TASK INSTRUCTIONS:
Report every line of the records that includes the word "computer".

MATERIAL FOR THIS EXERCISE:
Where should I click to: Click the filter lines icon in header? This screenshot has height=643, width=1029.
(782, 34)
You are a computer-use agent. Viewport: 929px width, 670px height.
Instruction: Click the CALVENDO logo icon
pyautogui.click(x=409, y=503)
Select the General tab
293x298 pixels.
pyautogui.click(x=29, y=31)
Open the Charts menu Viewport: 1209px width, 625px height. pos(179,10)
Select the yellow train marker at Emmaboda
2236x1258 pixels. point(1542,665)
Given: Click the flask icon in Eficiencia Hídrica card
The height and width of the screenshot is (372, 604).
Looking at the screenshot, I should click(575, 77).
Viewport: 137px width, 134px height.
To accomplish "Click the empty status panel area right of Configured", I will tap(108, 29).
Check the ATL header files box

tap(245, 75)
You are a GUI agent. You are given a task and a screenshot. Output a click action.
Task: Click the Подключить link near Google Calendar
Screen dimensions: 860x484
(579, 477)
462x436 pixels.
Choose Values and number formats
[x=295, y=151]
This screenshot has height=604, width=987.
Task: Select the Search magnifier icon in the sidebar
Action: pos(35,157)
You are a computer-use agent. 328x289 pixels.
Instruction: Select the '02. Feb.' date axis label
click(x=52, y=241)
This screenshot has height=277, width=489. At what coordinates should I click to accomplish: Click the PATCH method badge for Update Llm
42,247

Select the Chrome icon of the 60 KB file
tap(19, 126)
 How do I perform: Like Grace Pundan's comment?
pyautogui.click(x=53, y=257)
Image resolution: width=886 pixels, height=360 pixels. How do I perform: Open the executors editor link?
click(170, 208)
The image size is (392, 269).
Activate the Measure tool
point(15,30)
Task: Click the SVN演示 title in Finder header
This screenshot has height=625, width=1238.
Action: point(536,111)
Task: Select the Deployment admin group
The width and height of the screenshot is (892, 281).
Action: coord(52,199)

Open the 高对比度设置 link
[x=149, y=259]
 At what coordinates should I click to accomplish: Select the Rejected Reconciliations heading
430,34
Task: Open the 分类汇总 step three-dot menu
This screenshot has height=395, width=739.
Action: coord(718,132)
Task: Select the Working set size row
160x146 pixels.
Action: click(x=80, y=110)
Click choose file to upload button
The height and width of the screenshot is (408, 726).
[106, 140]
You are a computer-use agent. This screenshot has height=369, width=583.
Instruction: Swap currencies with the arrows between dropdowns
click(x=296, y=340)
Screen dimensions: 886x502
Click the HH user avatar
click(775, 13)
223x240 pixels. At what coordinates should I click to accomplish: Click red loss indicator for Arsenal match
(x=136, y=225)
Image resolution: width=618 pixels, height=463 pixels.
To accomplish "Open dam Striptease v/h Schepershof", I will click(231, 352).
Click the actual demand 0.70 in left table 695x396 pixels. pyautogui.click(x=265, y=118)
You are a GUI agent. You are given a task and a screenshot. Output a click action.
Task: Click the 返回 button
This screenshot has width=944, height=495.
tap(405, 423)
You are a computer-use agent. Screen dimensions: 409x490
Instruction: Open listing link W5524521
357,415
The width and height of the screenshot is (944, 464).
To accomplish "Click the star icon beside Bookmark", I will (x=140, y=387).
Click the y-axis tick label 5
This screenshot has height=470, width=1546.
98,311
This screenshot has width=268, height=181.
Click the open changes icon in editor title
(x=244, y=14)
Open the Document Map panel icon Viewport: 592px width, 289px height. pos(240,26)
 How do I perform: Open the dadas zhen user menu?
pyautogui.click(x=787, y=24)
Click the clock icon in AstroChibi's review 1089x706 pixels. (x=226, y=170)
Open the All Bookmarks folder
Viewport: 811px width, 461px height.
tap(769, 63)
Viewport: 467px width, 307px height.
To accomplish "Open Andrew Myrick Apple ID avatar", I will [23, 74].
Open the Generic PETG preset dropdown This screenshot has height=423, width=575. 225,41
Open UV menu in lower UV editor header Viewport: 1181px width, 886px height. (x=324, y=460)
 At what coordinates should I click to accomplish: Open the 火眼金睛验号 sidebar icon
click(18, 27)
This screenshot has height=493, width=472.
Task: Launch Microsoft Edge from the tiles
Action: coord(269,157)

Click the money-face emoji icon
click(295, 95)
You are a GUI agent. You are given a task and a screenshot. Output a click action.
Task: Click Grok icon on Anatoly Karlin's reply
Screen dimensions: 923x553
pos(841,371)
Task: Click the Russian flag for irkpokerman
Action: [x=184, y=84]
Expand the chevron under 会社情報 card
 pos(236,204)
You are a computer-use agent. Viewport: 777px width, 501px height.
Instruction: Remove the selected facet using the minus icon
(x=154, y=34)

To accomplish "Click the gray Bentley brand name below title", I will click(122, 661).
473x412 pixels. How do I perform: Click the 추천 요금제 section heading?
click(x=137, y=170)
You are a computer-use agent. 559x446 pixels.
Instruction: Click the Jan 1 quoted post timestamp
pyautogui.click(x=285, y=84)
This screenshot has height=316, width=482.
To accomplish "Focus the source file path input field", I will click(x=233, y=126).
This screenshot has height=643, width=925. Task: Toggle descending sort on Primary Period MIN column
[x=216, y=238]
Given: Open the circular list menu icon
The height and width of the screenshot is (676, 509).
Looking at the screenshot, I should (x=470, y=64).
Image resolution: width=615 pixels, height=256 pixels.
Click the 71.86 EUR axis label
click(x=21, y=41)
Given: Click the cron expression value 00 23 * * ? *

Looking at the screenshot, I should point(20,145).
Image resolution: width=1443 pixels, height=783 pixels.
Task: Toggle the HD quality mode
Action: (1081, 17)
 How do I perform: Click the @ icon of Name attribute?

TASK RESULT:
You are a computer-use agent. Viewport: 929px width, 670px height.
You are a computer-use agent. 328x289 pixels.
You are a computer-use agent. This screenshot has height=369, width=583.
You are a computer-use agent. Screen dimensions: 409x490
You are a computer-use agent. Viewport: 777px width, 501px height.
You are a computer-use agent. 559x446 pixels.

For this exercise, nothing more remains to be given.